■ INSTRUCTIONS FOR THE TASK ■
Please write out exactly the lines that begin at the line containing "is (417, 768)." and run to the end of the records.
*** Opening SOURCE DATA ***
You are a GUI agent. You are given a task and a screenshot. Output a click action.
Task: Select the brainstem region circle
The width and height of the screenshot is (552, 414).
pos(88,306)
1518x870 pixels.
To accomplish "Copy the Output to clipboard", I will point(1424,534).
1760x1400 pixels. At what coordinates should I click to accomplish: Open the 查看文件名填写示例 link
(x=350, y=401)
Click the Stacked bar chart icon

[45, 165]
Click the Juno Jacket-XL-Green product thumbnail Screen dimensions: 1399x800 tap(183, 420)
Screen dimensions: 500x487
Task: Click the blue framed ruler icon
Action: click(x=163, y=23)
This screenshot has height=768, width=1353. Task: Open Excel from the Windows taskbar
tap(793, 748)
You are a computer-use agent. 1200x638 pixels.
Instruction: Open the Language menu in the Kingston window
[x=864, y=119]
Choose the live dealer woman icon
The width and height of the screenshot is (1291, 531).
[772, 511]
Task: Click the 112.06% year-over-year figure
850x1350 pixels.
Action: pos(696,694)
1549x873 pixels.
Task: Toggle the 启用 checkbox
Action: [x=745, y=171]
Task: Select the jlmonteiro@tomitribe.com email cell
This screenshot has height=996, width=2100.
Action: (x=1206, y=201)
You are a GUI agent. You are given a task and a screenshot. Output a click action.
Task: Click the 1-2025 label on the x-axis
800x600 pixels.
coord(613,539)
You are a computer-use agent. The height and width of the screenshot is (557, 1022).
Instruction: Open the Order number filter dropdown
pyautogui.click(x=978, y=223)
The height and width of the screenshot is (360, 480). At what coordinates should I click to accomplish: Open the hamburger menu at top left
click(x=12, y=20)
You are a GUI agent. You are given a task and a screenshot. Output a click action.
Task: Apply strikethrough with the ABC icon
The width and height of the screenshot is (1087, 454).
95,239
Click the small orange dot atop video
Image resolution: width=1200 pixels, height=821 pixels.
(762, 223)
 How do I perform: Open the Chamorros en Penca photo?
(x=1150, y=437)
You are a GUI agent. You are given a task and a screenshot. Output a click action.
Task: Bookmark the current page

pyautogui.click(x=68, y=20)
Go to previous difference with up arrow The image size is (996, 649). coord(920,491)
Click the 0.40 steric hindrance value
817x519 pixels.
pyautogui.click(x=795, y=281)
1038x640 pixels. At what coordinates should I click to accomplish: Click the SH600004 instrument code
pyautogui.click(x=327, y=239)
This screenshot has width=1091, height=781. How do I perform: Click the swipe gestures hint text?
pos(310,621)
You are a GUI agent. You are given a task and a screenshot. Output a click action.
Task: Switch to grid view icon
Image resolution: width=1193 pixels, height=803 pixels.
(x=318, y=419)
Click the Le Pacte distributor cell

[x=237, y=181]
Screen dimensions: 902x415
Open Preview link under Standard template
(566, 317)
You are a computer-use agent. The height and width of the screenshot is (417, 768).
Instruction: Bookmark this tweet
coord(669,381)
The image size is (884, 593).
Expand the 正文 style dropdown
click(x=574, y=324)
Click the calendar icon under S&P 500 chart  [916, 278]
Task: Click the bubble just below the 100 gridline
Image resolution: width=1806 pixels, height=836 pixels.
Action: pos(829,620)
*** Closing SOURCE DATA ***
■ WRITTEN REPLY ■
You are a computer-use agent. The height and width of the screenshot is (417, 768).
Instruction: Bookmark this tweet
coord(669,381)
The image size is (884, 593).
Expand the 正文 style dropdown
click(x=574, y=324)
Click the calendar icon under S&P 500 chart  [916, 278]
Task: Click the bubble just below the 100 gridline
Image resolution: width=1806 pixels, height=836 pixels.
Action: pos(829,620)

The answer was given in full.